_Supplied entries_
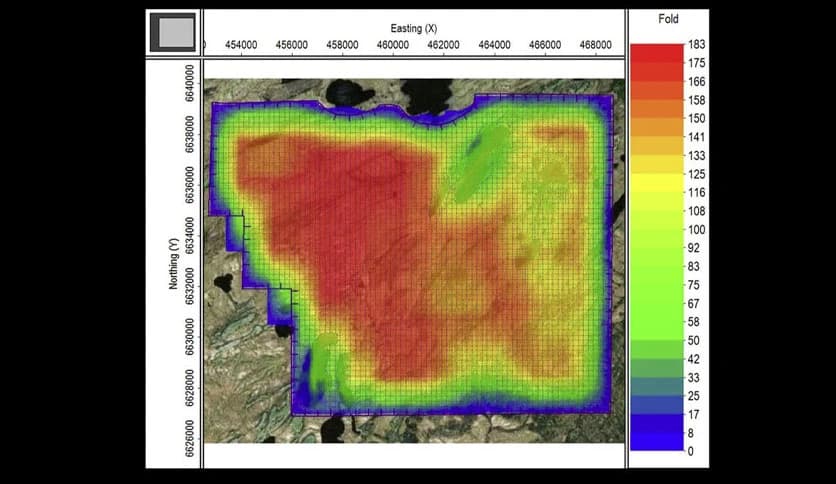Click the 468000 easting tick label
The image size is (836, 484).
pyautogui.click(x=595, y=45)
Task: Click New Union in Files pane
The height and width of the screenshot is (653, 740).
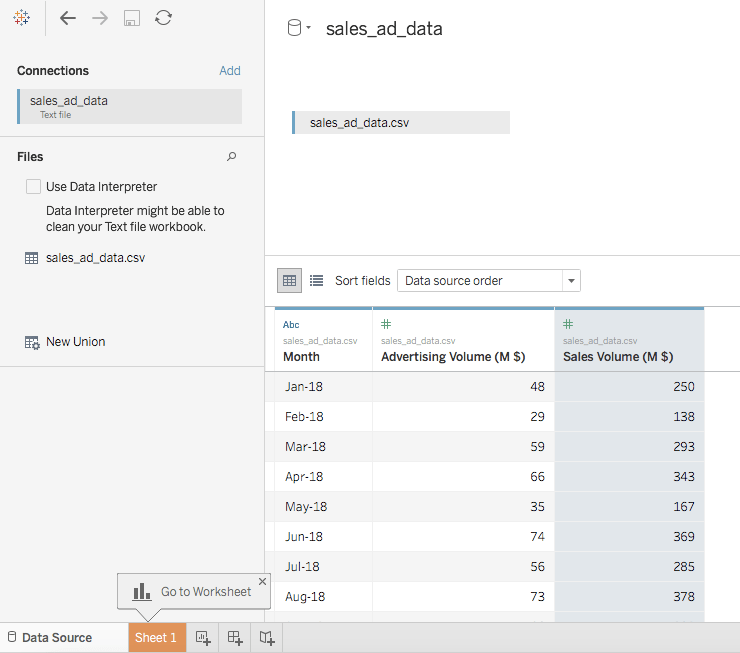Action: pyautogui.click(x=75, y=342)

_What to work on_
Go back to the line containing "The height and" and output it and every line after it through the end of the records, exactly, but not the pictures.

_Result of this task_
The height and width of the screenshot is (653, 740).
Action: pyautogui.click(x=75, y=342)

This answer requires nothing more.